Enhanced photoelectrocatalytic water oxidation using CoPi modified GaN/MWCNTs composite photoanodes

Abstract

GaN is promising material for photoelectrochemical (PEC) water oxidation owing to its adjustable band gap and suitable band edge locations, which straddle the H+/H2 and O2/H2O redox conditions. However, due to its wide band gap and unavoidable surface defects, the PEC conversion efficiency of GaN is insufficient to be used for practical applications. To improve the PEC efficiency of GaN, we report fabrication of a cobalt phosphate (CoPi)-modified GaN/multiwall carbon nanotube (MWCNT) composite photoanode through combination of metal organic chemical vapor deposition, dip and dry methods, and electrodeposition. Here, GaN photoanodes with different MWCNT surface coverages were obtained by cost effective ‘dip and dry’ method.
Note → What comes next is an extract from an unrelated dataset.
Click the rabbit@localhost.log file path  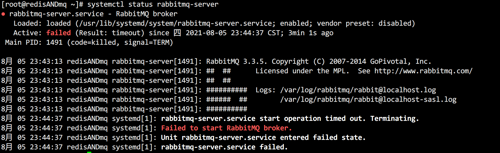click(358, 90)
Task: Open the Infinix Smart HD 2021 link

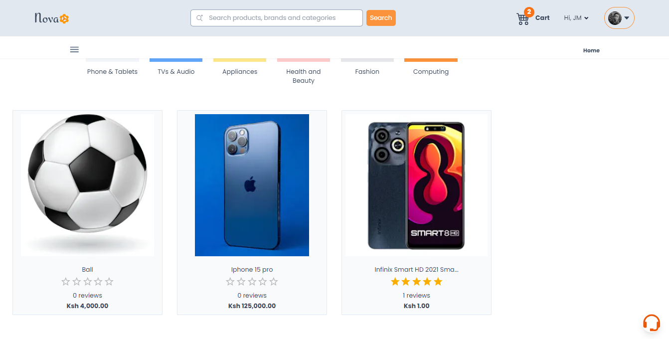Action: 416,270
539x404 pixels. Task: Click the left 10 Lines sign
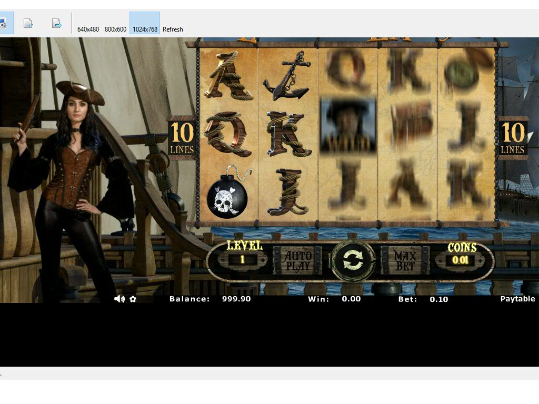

Different deposition cycles were performed to prepare a series of samples, which were evaluated for their photoelectrochemical water oxidation. The highest photocurrent density (Jph) of 2.23 mA/cm2 at (0 V vs. Pt electrode) was achieved in a sample with moderate incorporation of MWCNTs, formed by through three cycles of the dip and dry coating (i.e., GaN/MWCNT 3T). We attribute this result to the MWCNTs facilitating light sensitization. However, excessive MWCNT loading produced a shielding effect, which lowered the photocurrent density, and an undesirable two-plateau photocurrent behavior indicating sluggish reaction kinetics. The maximum photocurrent density Jph of 2.81 mA/cm2, (vs. Pt electrode) with solar to hydrogen conversion efficiency 0.91% was achieved for GaN/MWCNTs 3T/CoPi ternary composite photoanode, which was approximately 2.51 and 1.26 times as high as that of bare GaN and GaN/MWCNTs 3T photoanodes.